Tu ne diras plus de nôtre frère Nordine et sa femme Malika : ils
survivent courageusement à la perte de Rafik leur fils unique ainsi que
de leur petit-fils Mahdi. Tu ne diras plus, mon pauvre frère. Tu ne
diras plus je suis fière de Sara ma fille qui poursuit brillamment ses
études en Italie. Fière de mon fils Habib qui est devenu un homme. Tu ne
diras plus à Nazim ton neveu, viens à la maison, je t’ai caché du
chocolat. Tu ne seras plus là, le mois de Ramadan pour lui concocter de
bons plats et le gâter comme d’habitude. Tu ne diras plus à Tarik ton
neveu, je sais que je peux compter sur toi, pour mes papiers et autres
choses .Tu ne lui diras plus de laisser Lilya sa femme chez toi quand il
travaillait tard, car tu t’inquiétais pour eux ! Anissa, Souad Kara,
Souad de Constantine, Louisa de Tam, Hlima d’Oran, Imène et sa sœur,
Fadéla et j’en passe…. te pleurent. Leur douleur épouse la nôtre. Tu
étais, à toi toute seule, le ministère de la solidarité. Tu étais sur
tous les fronts dès qu’il s’agissait d’aide aux autres ! Ta maison était
un havre de paix : toujours ouverte à ceux qui en avaient besoin.
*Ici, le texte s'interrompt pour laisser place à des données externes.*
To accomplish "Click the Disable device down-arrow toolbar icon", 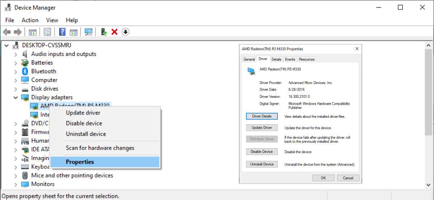I will click(125, 32).
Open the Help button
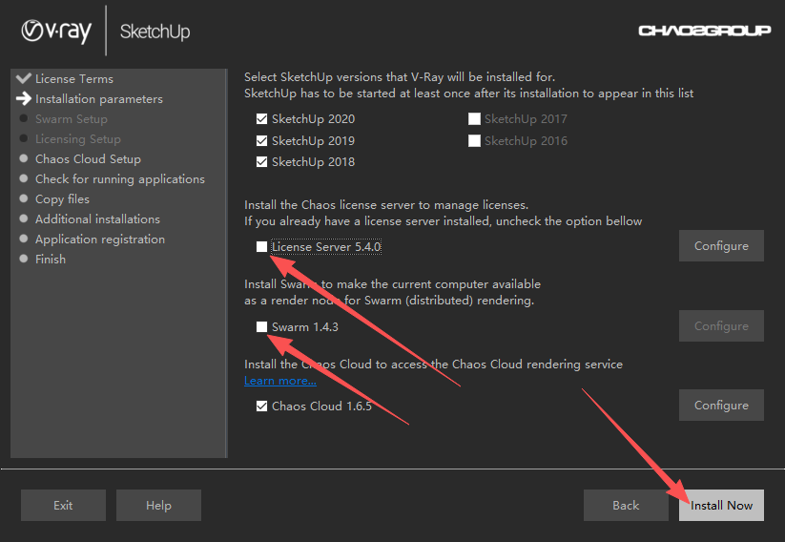This screenshot has height=542, width=785. click(x=158, y=506)
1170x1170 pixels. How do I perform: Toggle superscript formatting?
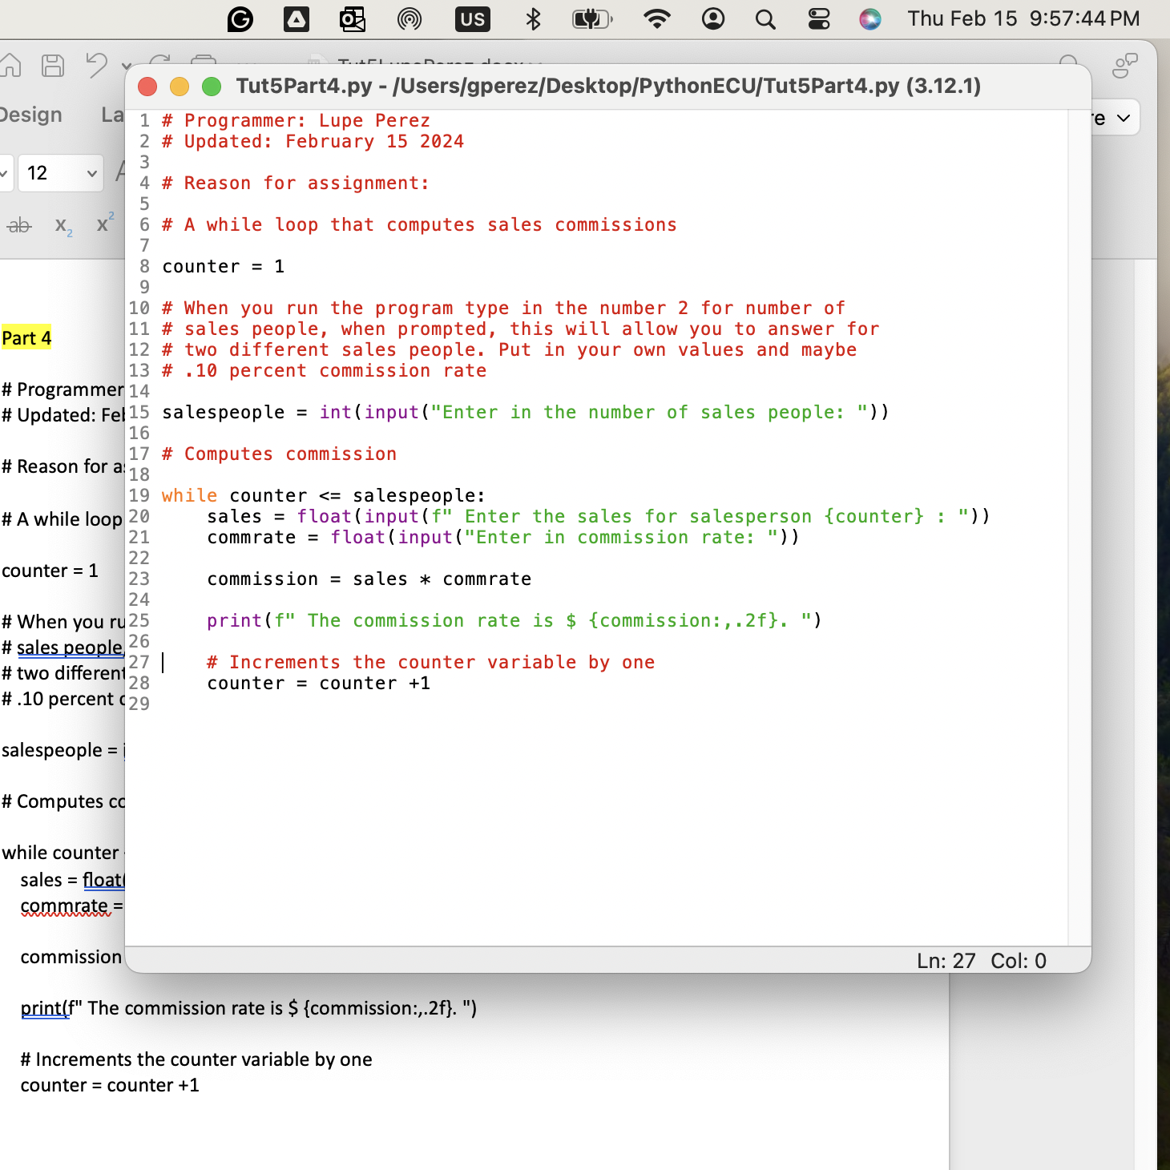105,224
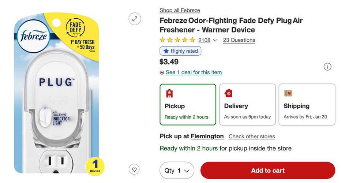Viewport: 341px width, 183px height.
Task: Click the Pickup store bag icon
Action: 169,93
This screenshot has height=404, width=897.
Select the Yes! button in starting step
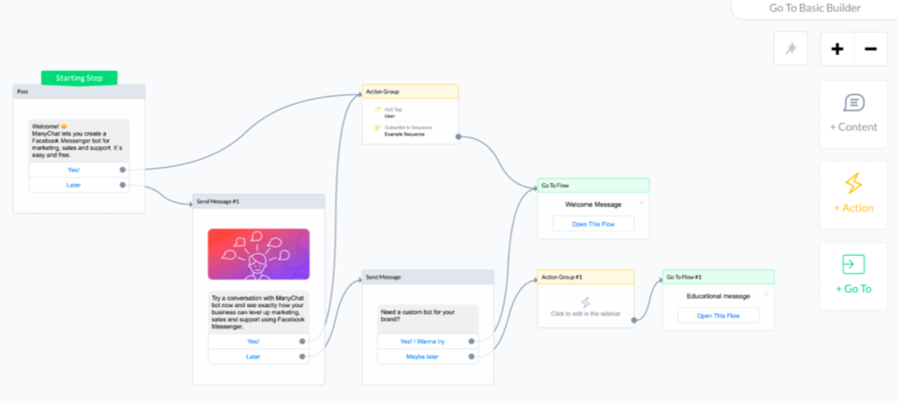[x=74, y=169]
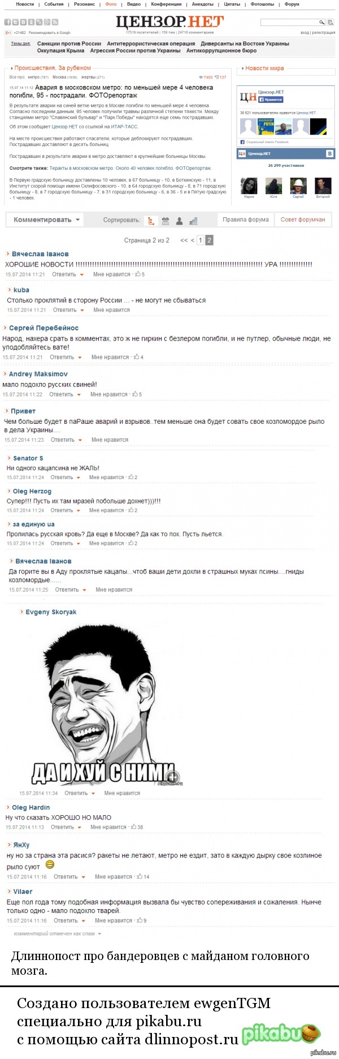Click the VK icon on Цензор.НЕТ widget
The width and height of the screenshot is (339, 1059).
point(329,153)
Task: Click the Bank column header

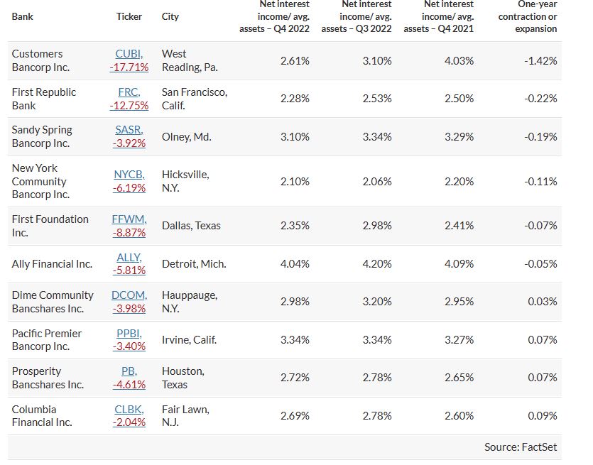Action: (23, 16)
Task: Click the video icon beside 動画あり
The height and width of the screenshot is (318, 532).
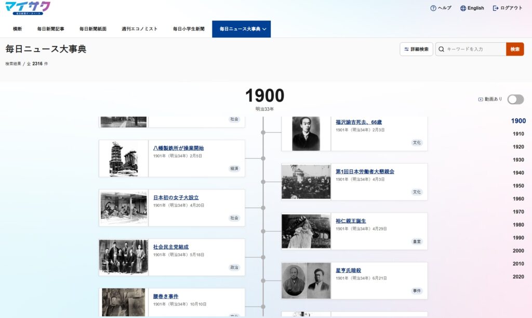Action: click(481, 99)
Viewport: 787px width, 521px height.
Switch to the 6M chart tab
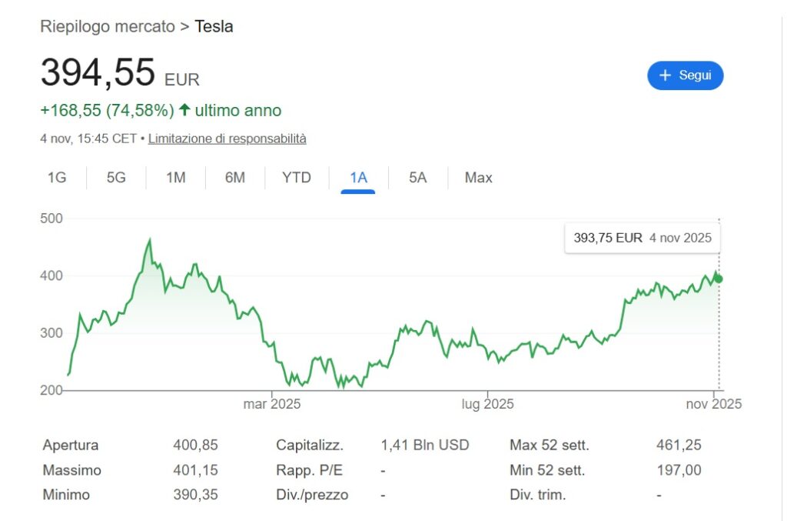(x=235, y=178)
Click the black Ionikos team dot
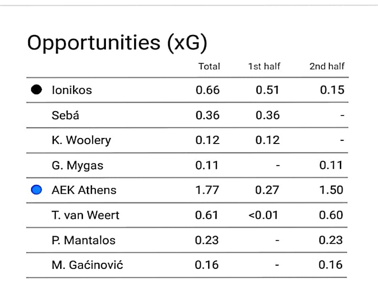The height and width of the screenshot is (281, 378). (x=37, y=90)
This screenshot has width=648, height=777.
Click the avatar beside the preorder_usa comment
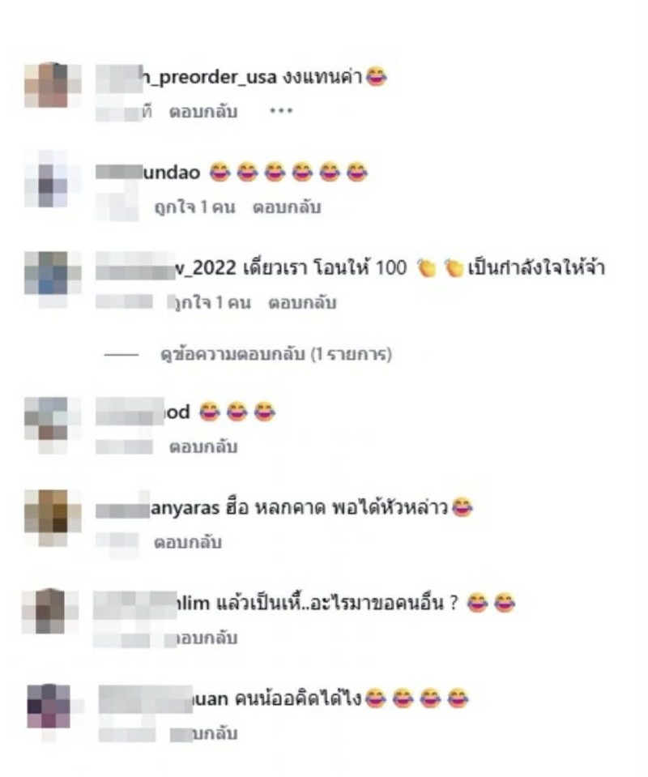(53, 85)
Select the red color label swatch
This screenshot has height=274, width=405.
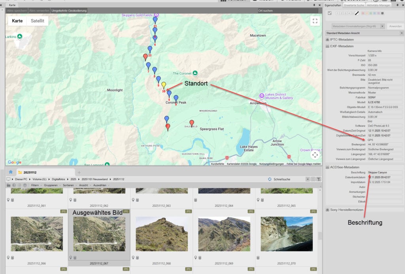[x=363, y=13]
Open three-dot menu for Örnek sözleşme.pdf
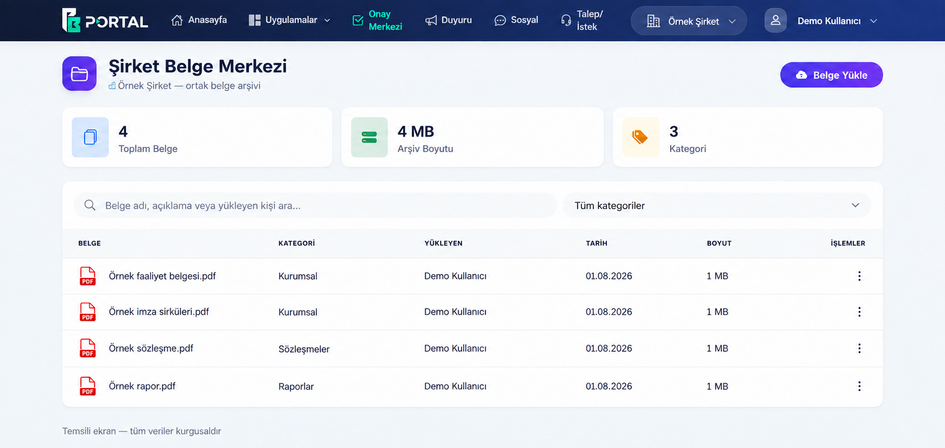 click(x=859, y=348)
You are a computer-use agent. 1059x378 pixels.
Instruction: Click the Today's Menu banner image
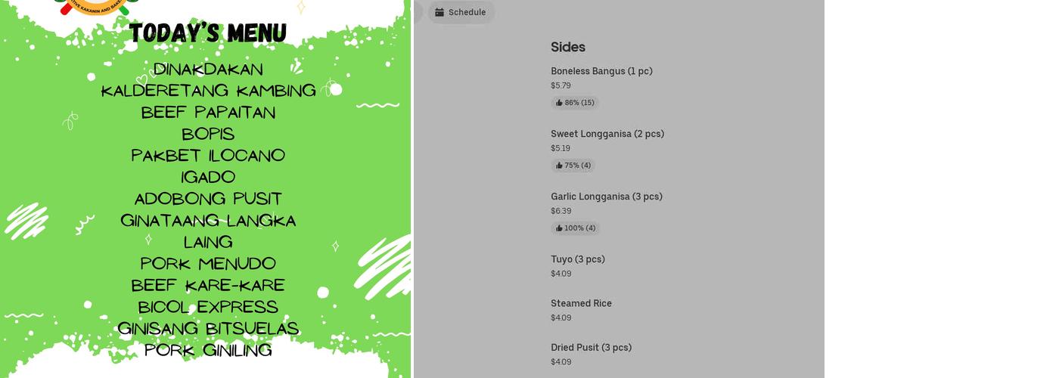(x=206, y=189)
Chère
sœur. Tu te rappelles Assia, je l’appelais «le Hall de Transit». Quand
je débarquais chez toi venant de Bougie, j’ouvrais sans bruit (tu
donnais tes clefs à tous) sachant qu’il y avait chaque fois du monde qui
dormait, et ton couloir jonché de bagages ! Habib et Sara étaient aussi
hospitaliers que toi, leurs amis remplissaient joyeusement les lieux
tant ils se sentaient à l’aise devant ta gentillesse. Assia ma sœur,
deux affreuses semaines sont passées sans toi. Ta mémoire a été honorée
par ta famille sportive. Des tournois ont eu lieu te rendant hommage. Le
dernier, organisé par ton association, nous donna l’occasion d’entendre
Monsieur le Ministre de la Jeunesse et des Sports faire un vibrant et
émouvant éloge à ton égard. J’aurais aimé que tu fusses présente lors de
ces manifestations, que tu assistes à l’émotion de Chergui quand il a lu
la Fatiha en ta mémoire, de celle de Achour qui te respecte tant.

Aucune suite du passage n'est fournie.